Please restate each line of the data below exactly. Omit all images.

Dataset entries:
****
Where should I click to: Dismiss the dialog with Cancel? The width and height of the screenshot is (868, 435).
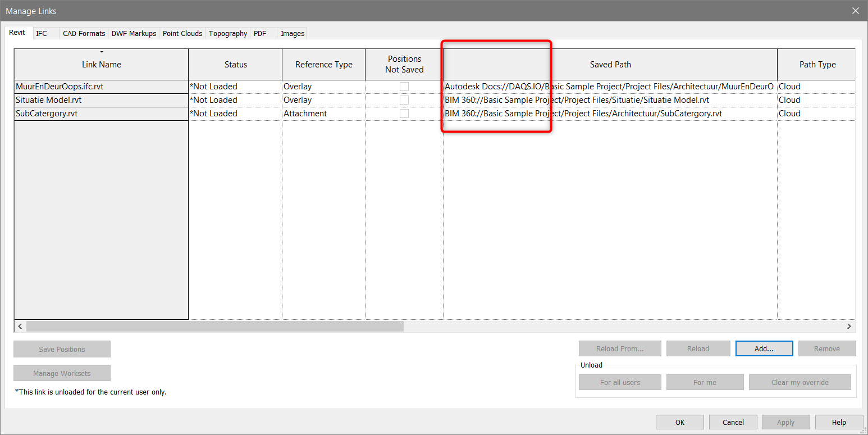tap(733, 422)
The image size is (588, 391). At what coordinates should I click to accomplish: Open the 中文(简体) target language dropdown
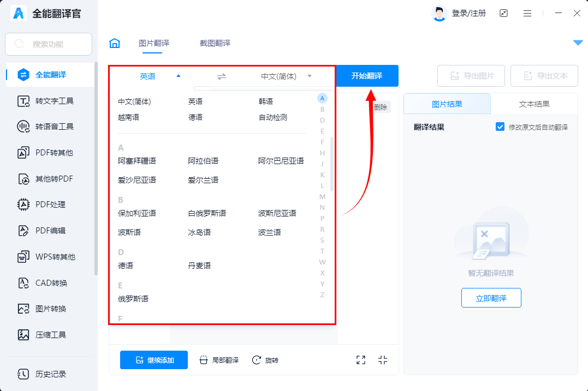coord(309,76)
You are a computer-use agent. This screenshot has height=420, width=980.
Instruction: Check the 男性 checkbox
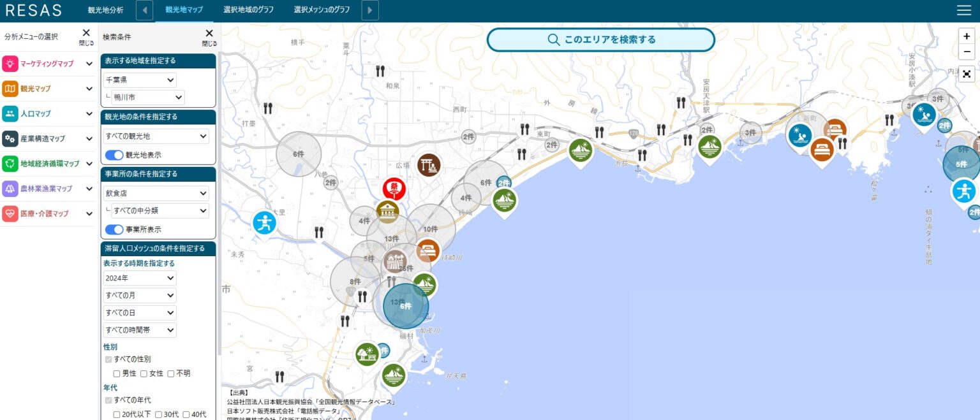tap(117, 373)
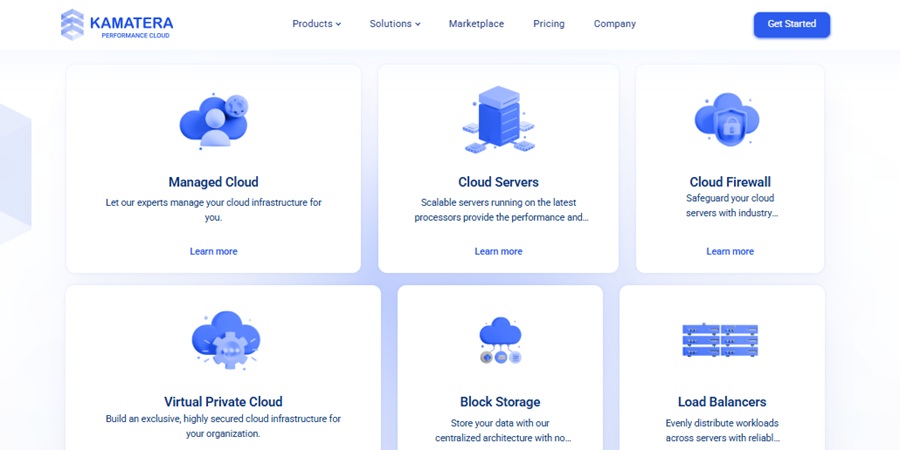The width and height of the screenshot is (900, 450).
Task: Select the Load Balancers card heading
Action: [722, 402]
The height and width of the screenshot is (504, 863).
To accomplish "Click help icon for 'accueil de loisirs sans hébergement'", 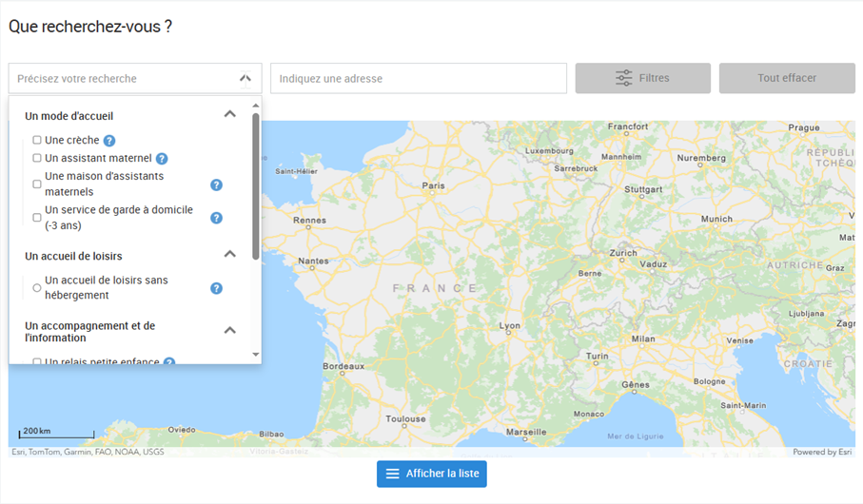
****
COMPLETED EXERCISE:
Where should I click to: Dismiss the dialog with Cancel? The width and height of the screenshot is (868, 435).
tap(733, 422)
The image size is (588, 391). At what coordinates should I click to accomplish: Open the 中文(简体) target language dropdown
coord(309,76)
You are a computer-use agent. This screenshot has height=420, width=980.
Instruction: Check the 男性 checkbox
tap(117, 373)
The width and height of the screenshot is (900, 450).
Task: Select the Load Balancers card heading
Action: [722, 402]
The height and width of the screenshot is (504, 863).
To accomplish "Click help icon for 'accueil de loisirs sans hébergement'", 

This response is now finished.